La voix rauque, la mimique évocatrice et cette capacité à la danse immobile, aux petits gestes à peine ébauchés qui déclenche peur ou hilarité, un comédien, un vrai, de ceux qui captivent et ensorcèlent, de ceux que l’on peut entendre et voir des heures entières avec la même ferveur admirative.

L’humour, la dérision, la poésie, le registre était large, jamais méchant ou agressif, seule comptait la liberté d’offrir. Bien sûr il n’était pas le seul sur la place, mais il était le plus grand, celui qui donnait vie à la vie en chantant, en racontant, en dansant, sans se prendre au sérieux, en donnant plus qu’il ne recevait.
Mais il faut être honnête d’autres conteurs et musiciens ont, sur la place, acquis leur lettre de noblesse.
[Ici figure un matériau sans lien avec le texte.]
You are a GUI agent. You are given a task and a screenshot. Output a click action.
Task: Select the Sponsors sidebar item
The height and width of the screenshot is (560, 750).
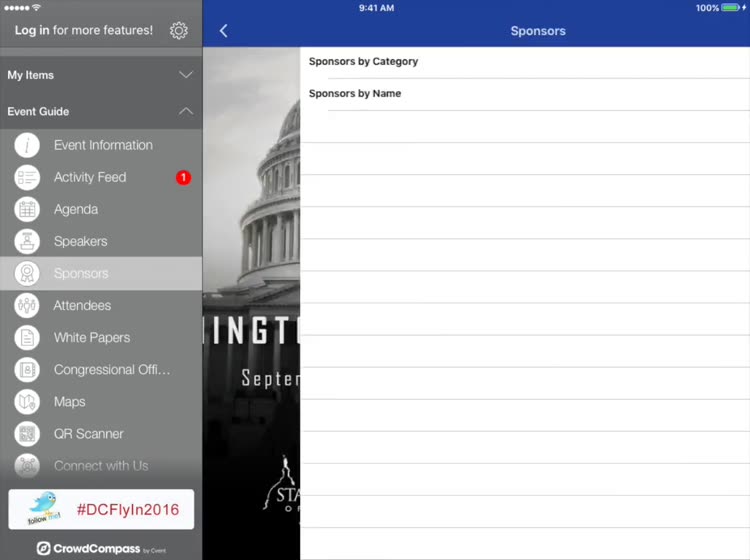[82, 273]
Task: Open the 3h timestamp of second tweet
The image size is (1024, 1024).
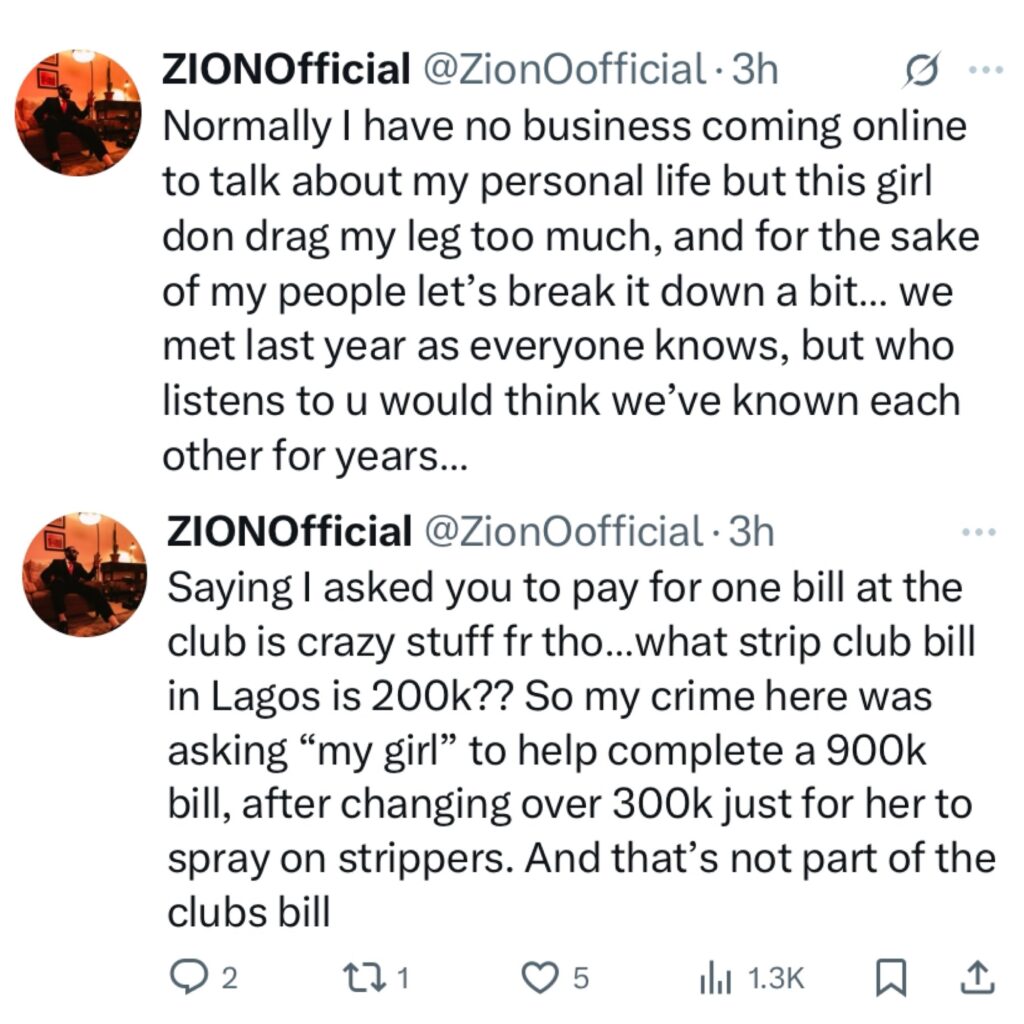Action: tap(751, 531)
Il y a plus particulièrement une femme étrange qui, dans la hargne, raconte et raconte encore ce qui semble être des choses terribles qui font frémir le cercle des habitués. Le spectacle est tout autant fait par cette comédienne mégère que par la réaction du public, qui passe par toute la palette des sentiments les plus violents. Et puis un homme assis sans bouger, qui parle et chante pendant qu’une danseuse (un homme déguisé en femme) mime en silence ses histoires, réussissant à faire passer tristesse et joie dans un seul geste, en parfaite harmonie avec cette voix presque monocorde aux aspérités soudaine et exaltées. Ce sont les drames romantiques ou du quotidien qui alimentent nos saltimbanques. La peur du Djinn ou du M’louk, mais aussi l’homme de la rue qui voit dans sa femme un terrible démon. Molière aurait adorait et s’en serait certainement inspiré.

Il y a les spectacles du soir et aussi ceux du matin tôt lorsque la place n’est encore qu’un espace presque vide où les marocains sont, pour quelques heures encore, propriétaires de l’espace, spectateurs enthousiastes aux scénettes de leur vie et de leur histoire.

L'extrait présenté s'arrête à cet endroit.